As a reading experience, it is quite a slog, with a lot of repeating drama and outrageously dense anachronistic prose, so I spent most of the book being annoyed with it. Why was I working so hard to get through a book full of characters I hated? And then, at the end, I unfortunately realized I had enjoyed it. It felt like an accomplishment, but also like I had been let in on a disgusting, twisted little world of freaks — reading the book is like having the most fucked-up gossip session with someone who died 150 years ago.
And, now that I’ve endured it, I don’t think I see all the fuss about Emerald Fennell adapting it. If not her, who? This is a monstrous little book, full of sexual deviants and emotional basket cases, with a story that’s absolutely primed to – in the iconic words of Tina Fey summarizing Emerald Fennell’s work – take a “sexually violent turn, and you have to pretend to be surprised by that turn.” In fact, now that I’ve read it, I think she might be the only person who can give us a faithful adaptation of Wuthering Heights!
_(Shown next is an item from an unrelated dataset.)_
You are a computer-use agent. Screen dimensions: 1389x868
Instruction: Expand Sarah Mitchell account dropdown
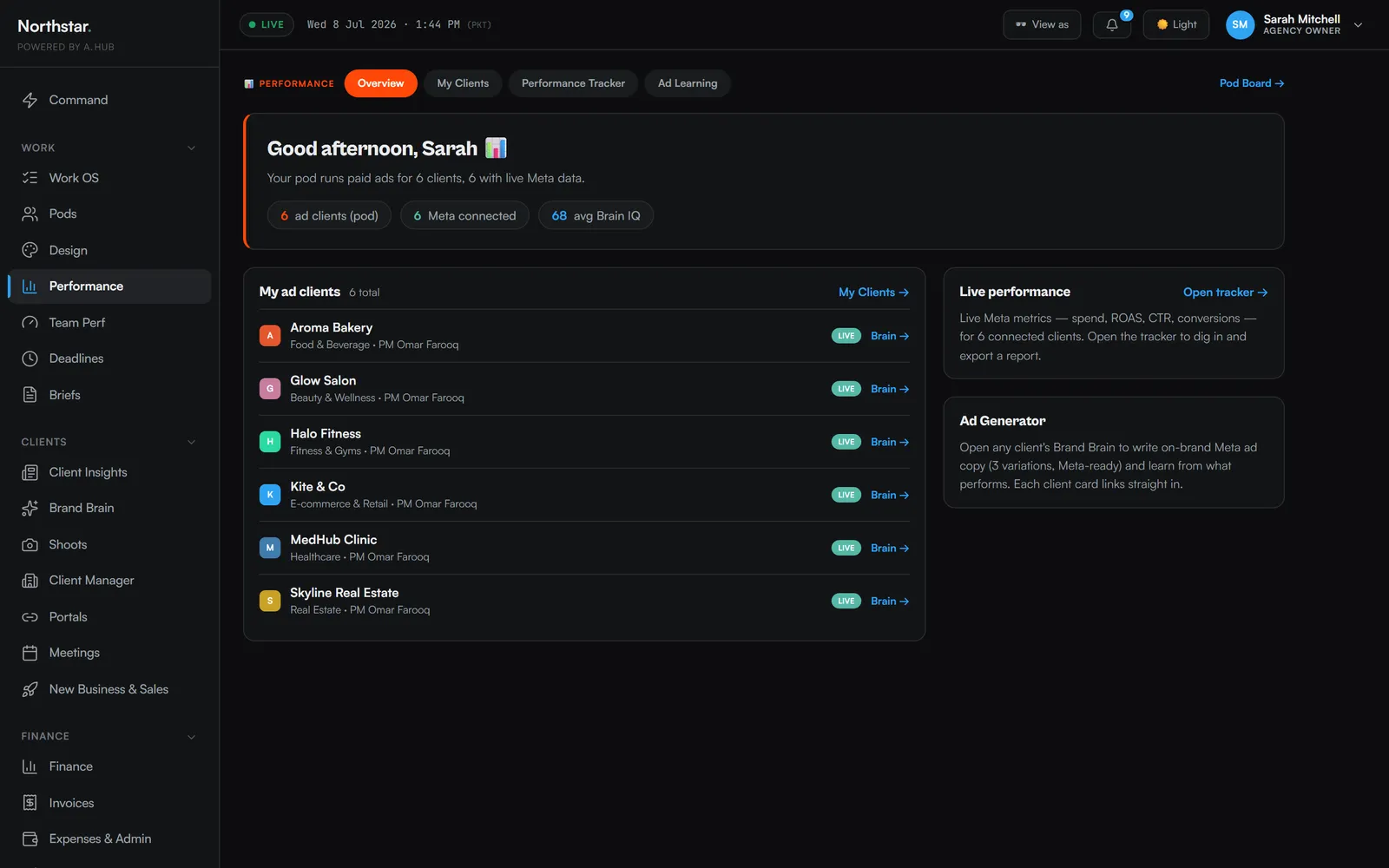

If Heathcliff and Linton start engaging in “homosexual acts on the moors,” it may not be faithful to the literal plot from the 1800s (though, reading between the lines, there were definitely homosexual acts happening on those moors), but it will probably feel emotionally true to the spirit of the novel. Either way, it’s probably going to mirror my experience with the book: an exhausting experience, full of people I hated, and one I’ll be thinking about for a long time.